What is an example of a nearest neighbor relationship being non-symmetric? Context
I'm the new guy on my team, and the one with the most (but not much) math knowledge. I've been tasked to check an intern's work on implementing spectral clustering correctly in code. In that direction, I'm reading this pdf about spectral clustering and the kinds of similarity graphs that can be used in practice. It mentions a KNN graphs with the caveat that the neighborhood relationship is not symmetric, so the resulting graph is directed and needs to be made so.
So I read about nearest neighbor graphs:

The nearest neighbor graph (NNG) for a set of n objects P in a metric space (e.g., for a set of points in the plane with Euclidean distance) is a directed graph with P being its vertex set and with a directed edge from p to q whenever q is a nearest neighbor of p (i.e., the distance from p to q is no larger than from p to any other object from P).1

Which had me read about neighborhoods, open balls and open sets.

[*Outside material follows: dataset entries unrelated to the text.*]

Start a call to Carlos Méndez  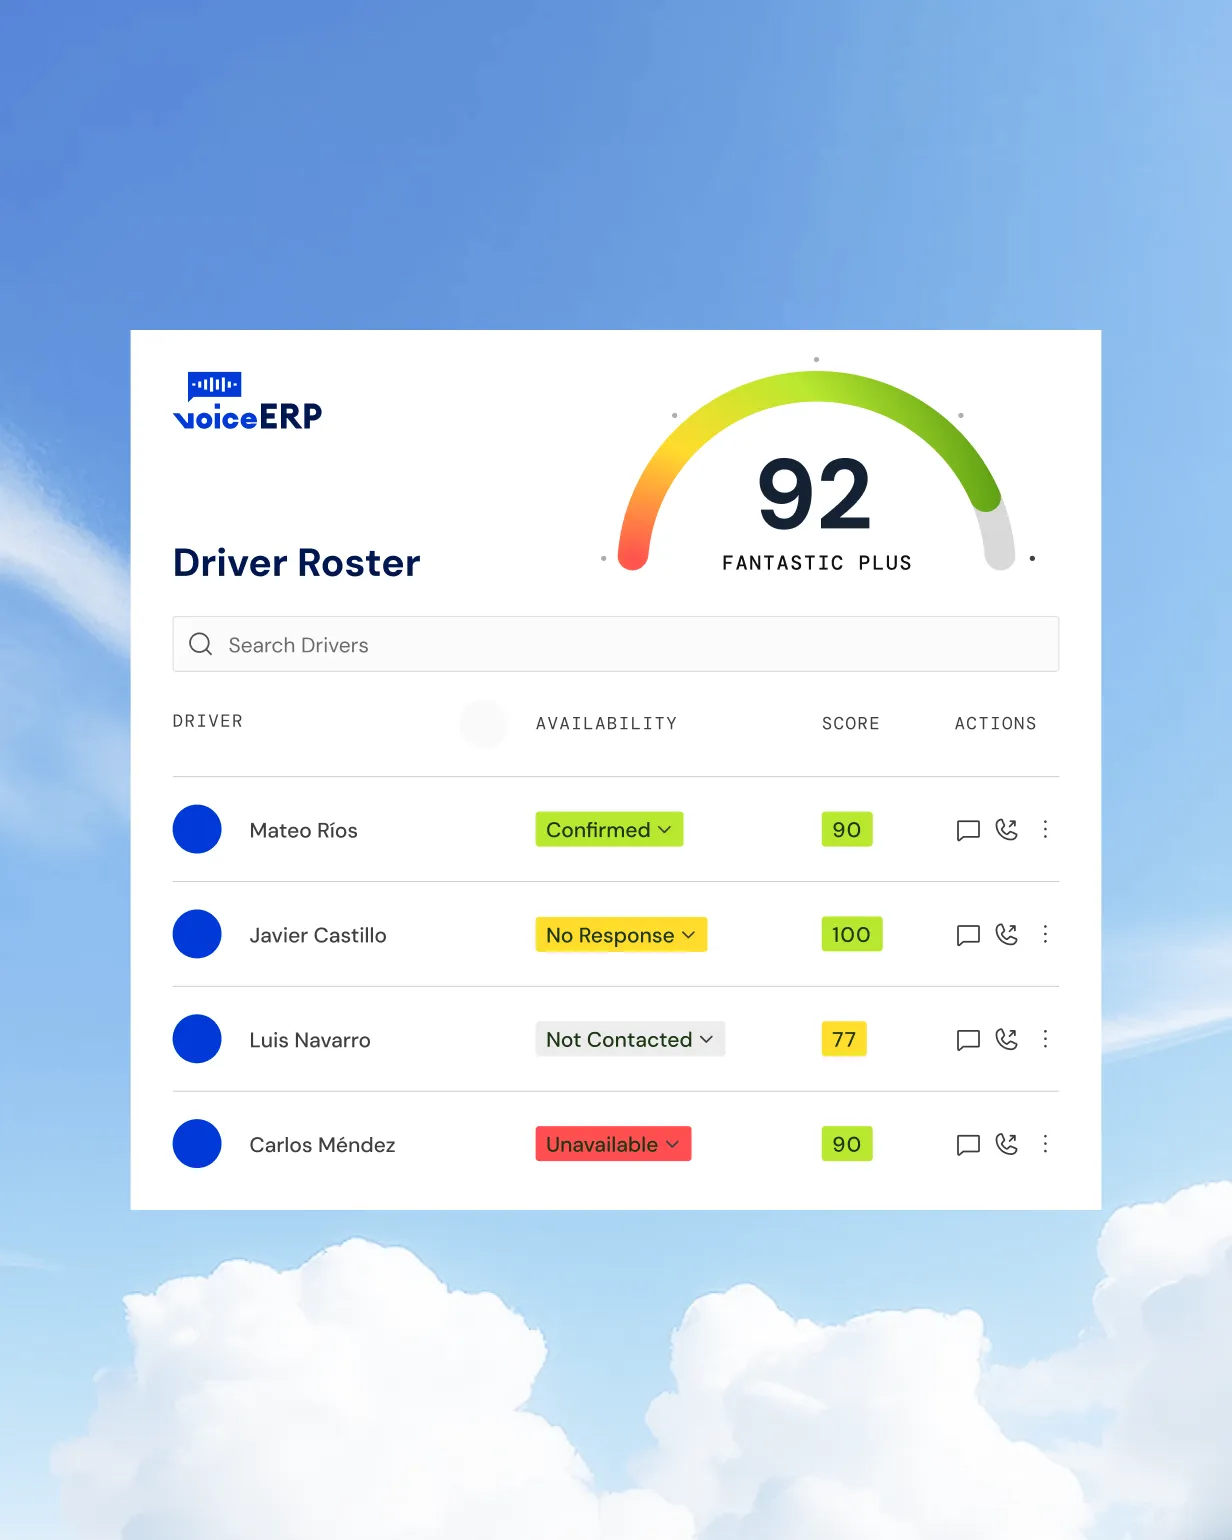pos(1007,1145)
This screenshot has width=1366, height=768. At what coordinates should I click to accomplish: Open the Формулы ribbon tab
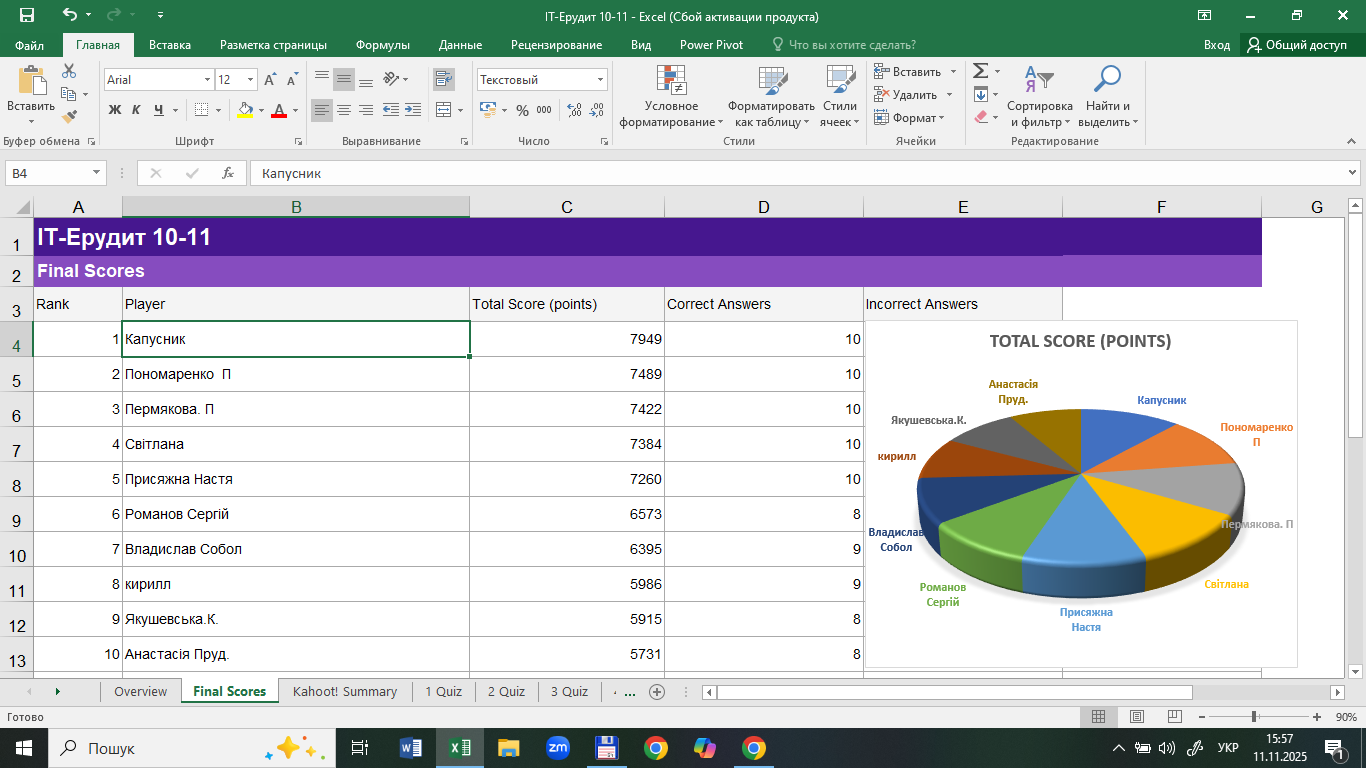382,45
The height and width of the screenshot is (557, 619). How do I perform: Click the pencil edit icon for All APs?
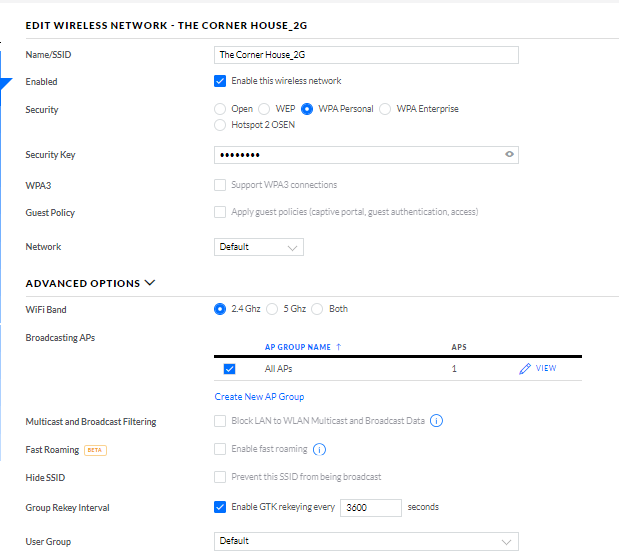click(x=525, y=369)
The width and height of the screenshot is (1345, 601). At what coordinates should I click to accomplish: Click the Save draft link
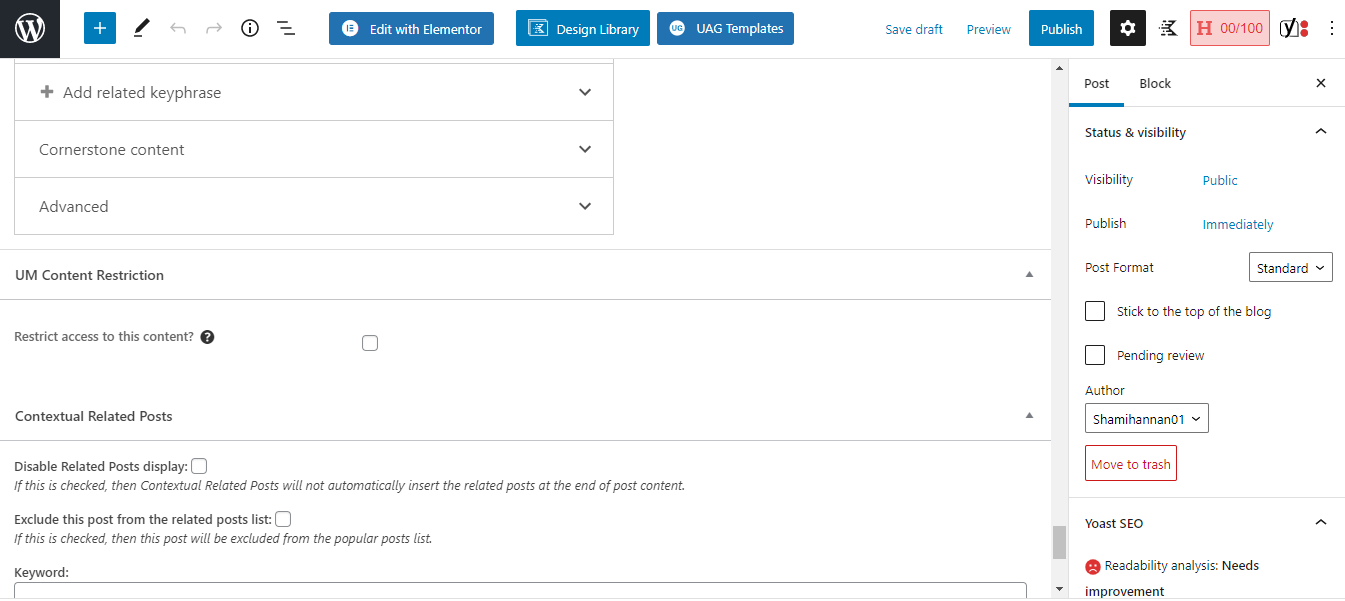point(914,29)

All of this is to say that I hope I've done enough work/research to ask for an example:
My question:
When (or under what conditions) is a point $p$ a neighbor of $q$ but $q$ not a neighbor of $p$? Let's say that all these points are in $\mathbb{R}^2$ and the measure is symmetric, like Euclidean or Manhattan distance, which is the case for my particular application.
If you can't tell from my wording, I'm not a math genius. Answers that don't rely on an advanced understanding of topology or complicated notation are appreciated. A simple example will do. I'm okay with basic proofs too.
 A: We don't even have to go to $\mathbb{R}^2$ - this already happens in $\mathbb{R}$!
Consider for example $0,1,$ and $1000$ as points on the number line. Clearly the nearest neighbor of $1000$ is $1$, but the nearest neighbor of $1$ is not $1000$.
Note that thinking about this more, it's in fact very rare for the nearest neighbor relation to be symmetric. A good exercise is to figure out exactly when the nearest neighbor relation in a set of three points on the number line is symmetric. (Note that there's a subtlety here around what happens if one point is equidistant from the other two.) For simplicity, first consider the case where the first two points are at $0$ and $1$, and the third point is $>1$; the general idea will be the same.
A: Other folks answered your real question, but I figured I'd also answer the question you asked.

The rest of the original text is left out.